Thanks for the recommendation. I'm eager to try it out!
Shelfari has a setting when you want to add books to your shelf to import ALL books you purchased from Amazon. Once that's done, there's another place (sorry, can't remember where) that you can choose to export all the book info in your library to a file. But it looks like a special kind of file, not just a CSV. I'll have to experiment with that, too.
This is getting fun.
Cheerily,
Dan

Thanks for the info. I hope to set up a Mobileread account soon. Now it's time to play!
Cheerily,
Dan
Someone mentioned a book making his brain hurt. The idea of listing all the books I own on any site gives my brain pain. If I did that, I'd have no time to read. Tell me, guys, what is the advantage of the database. What am I missing?

https://plus.google.com/1031841900914..."
Hi, Marc,
As Paul Harvey used to say, "here is a strange." I asked Shelfari to import ALL of my book purchases from Amazon, and it did so--about 1100 books from the beginning of Amazon time.
Then, on the Shelfari site, I asked it to export a file of my books, and I imported it into Goodreads.
──────
▶ _Complete the following_
[1] Repeat the part of the book-cataloging discussion starting with "Shelfari has a" and going on through "am I missing?".
[2] Go on with the book-cataloging discussion from the point where it stops.
The data that comes next has no connection to the book-cataloging discussion.

▶ _Source material_
──────
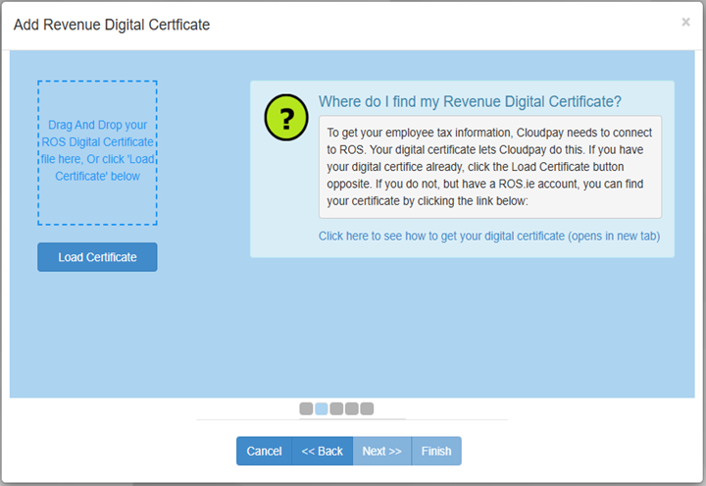The width and height of the screenshot is (706, 486).
Task: Click the Finish button
Action: [x=436, y=452]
──────
▶ _Task answers_
[1]
Shelfari has a setting when you want to add books to your shelf to import ALL books you purchased from Amazon. Once that's done, there's another place (sorry, can't remember where) that you can choose to export all the book info in your library to a file. But it looks like a special kind of file, not just a CSV. I'll have to experiment with that, too.
This is getting fun.
Cheerily,
Dan

Thanks for the info. I hope to set up a Mobileread account soon. Now it's time to play!
Cheerily,
Dan
Someone mentioned a book making his brain hurt. The idea of listing all the books I own on any site gives my brain pain. If I did that, I'd have no time to read. Tell me, guys, what is the advantage of the database. What am I missing?

[2]
Here's the strange: it only either exported or imported paper books. No Kindle editions.
What??
But I SEE all the books in Shelfari. Why did it export (or why did Goodreads import) JUST the printed stuff?
Huh?
* * *
And I got to thinking about calibre. While it can import the actual book files, what I'm looking for is really a catalog of my books, which are scattered all over platforms and companies.
And I'd like to access it on my mobile devices and tablet.
But calibre doesn't do that (that I know of). That leaves Goodreads (which has an app), ReaderWare (which has an app that syncs with my desktop), or iBookshelf (which has an iPad/iPhone app but no cloud, though it does sync with Dropbox--which, I guess, might as well be the cloud).
Thanks, Marc, for pushing us on this. I admire your persistence!
Cheerily,
Dan

"Thank you for writing to us, and I understand you want to know how to generate (export) a CSV file of all your purchased printed-on-paper and Kindle books/e-books, ..."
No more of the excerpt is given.